Why this matters: Relevant to your 22,000-line PR verification problem — a concrete approach to filtering AI-generated noise before it hits review.
SGLang v0.5.11 — Spec Decoding V2 default, CUDA 13
Speculative Decoding V2 with overlap scheduling is now default, reducing per-step CPU cost. Also moves to CUDA 13 and PyTorch 2.11.
Why this matters: If you self-host any inference (even for eval), the spec-decode improvements materially reduce latency for agentic multi-turn workloads.
Open Models & Local
DeepSeek V4 at 17x cheaper — measuring what actually needs cloud vs local
A developer logged 10 days of coding tasks and found ~72% could have been handled by local Qwen 3.6 27B with no quality loss, reserving cloud only for complex multi-file reasoning.
Why this matters: Concrete data for your local-plus-cloud routing decisions through LiteLLM — validates the hybrid approach you’re building.
Quality comparison between Qwen 3.6 27B quantizations (BF16 through IQ3_XXS)
Systematic test of quantisation levels on a structured reasoning task, showing Q5_K_XL as the sweet spot for 16GB VRAM setups with minimal degradation.
Why this matters: Actionable guidance for choosing the right quant if you’re running Qwen locally on team hardware.
Bleeding Llama: Critical Unauthenticated Memory Leak in Ollama
Security researchers disclose a critical unauthenticated memory leak vulnerability in Ollama that can expose sensitive data from the host.
Why this matters: If you run Ollama on any network-accessible machine (dev servers, shared infra), patch immediately — especially relevant given your MCP server architecture.
Apple drops high-memory Mac Studio configs (256GB gone)
Apple has quietly removed the 256GB Mac Studio option, leaving 96GB as the maximum. Supply constraints cited.
Why this matters: Bad news for local large-model inference on Apple Silicon — if you were planning high-RAM Mac purchases for the team, act now on remaining stock.
Industry & Trends
GPT-5.5 Instant: smarter, clearer, and more personalized
OpenAI’s new default ChatGPT model claims reduced hallucinations and improved accuracy. System card published alongside.
Why this matters: Worth evaluating via LiteLLM as a potential routing target for lower-stakes tasks — watch for API availability and pricing details.
Anthropic launches 10 finance/insurance AI agents (KYC, pitchbooks, month-end)
Anthropic ships production-ready agents for financial services via Claude Cowork, Claude Code, and Managed Agents — including KYC screening.

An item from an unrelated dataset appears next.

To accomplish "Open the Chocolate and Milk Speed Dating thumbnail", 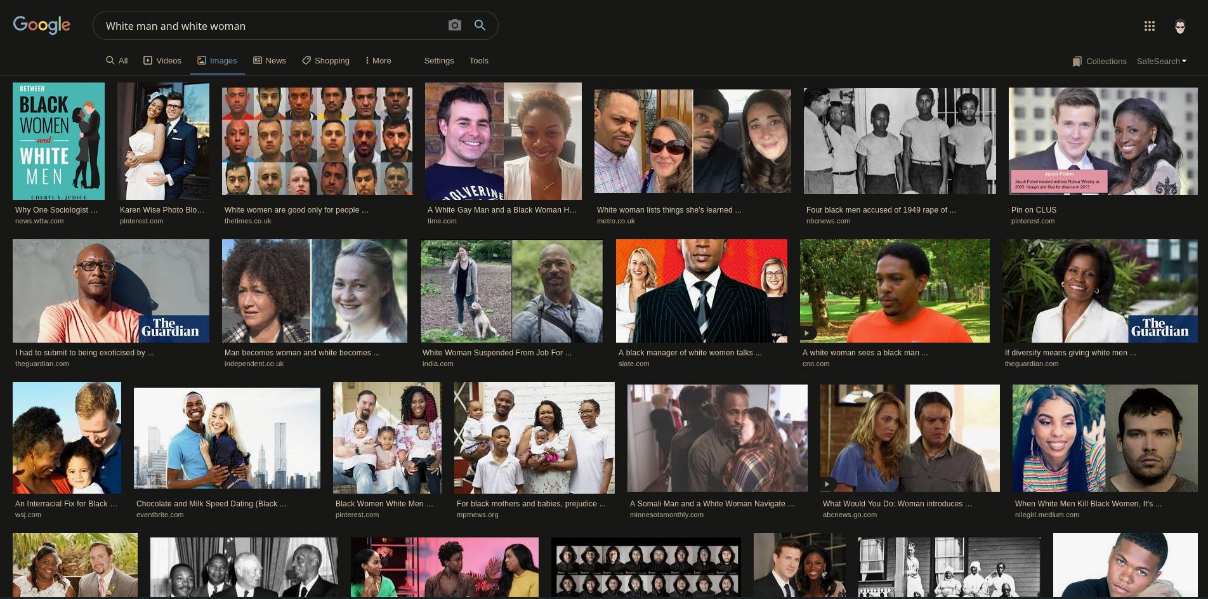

Why this matters: Directly in your identity/fraud/RegTech space — worth examining whether these agents or their architecture patterns are applicable to your own KYC workflows.
Hugging Face Transformers v5.8.0 — DeepSeek-V4 support
Adds DeepSeek-V4 model support with its new hybrid attention architecture, plus other model additions.

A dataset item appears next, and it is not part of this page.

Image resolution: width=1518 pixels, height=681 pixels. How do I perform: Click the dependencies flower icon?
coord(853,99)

Why this matters: If you evaluate or fine-tune open models via HF, DeepSeek-V4 is now first-class — relevant to your frontier-vs-local cost analysis.

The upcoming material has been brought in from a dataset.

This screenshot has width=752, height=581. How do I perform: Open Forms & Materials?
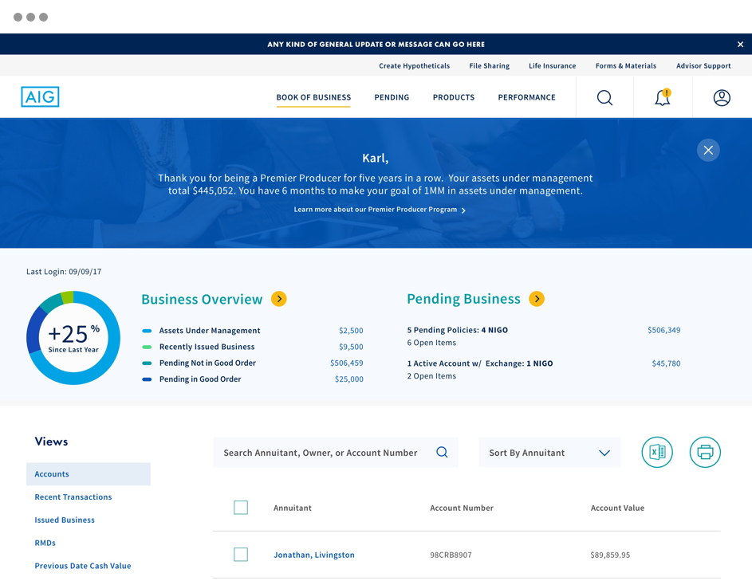click(x=625, y=65)
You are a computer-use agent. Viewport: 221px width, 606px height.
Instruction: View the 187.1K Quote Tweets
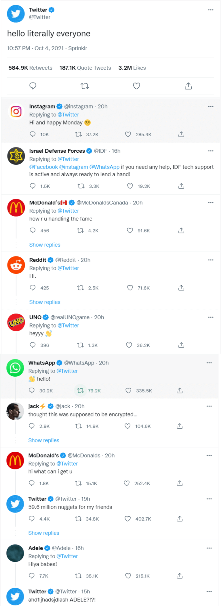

Auto-curated daily by Claude Opus 4.7 from Apple ML research, Ben’s Bites, Cursor changelog, Don’t Worry About the Vase (Zvi), GitHub: BerriAI/litellm, GitHub: anthropics/claude-code, GitHub: ggml-org/llama.cpp, GitHub: huggingface/transformers, GitHub: langchain-ai/langchain, GitHub: langchain-ai/langgraph, GitHub: ollama/ollama, GitHub: sgl-project/sglang, Hugging Face blog, JetBrains AI blog, LangChain blog, Last Week in AI, Latent Space, Lenny’s Newsletter, NVIDIA developer blog, OpenAI blog, Simon Willison, TLDR AI, The Pragmatic Engineer (Gergely Orosz), Vercel blog, r/ClaudeAI top, r/LocalLLaMA top, r/MachineLearning top. Source list and editorial profile maintained by Daniel.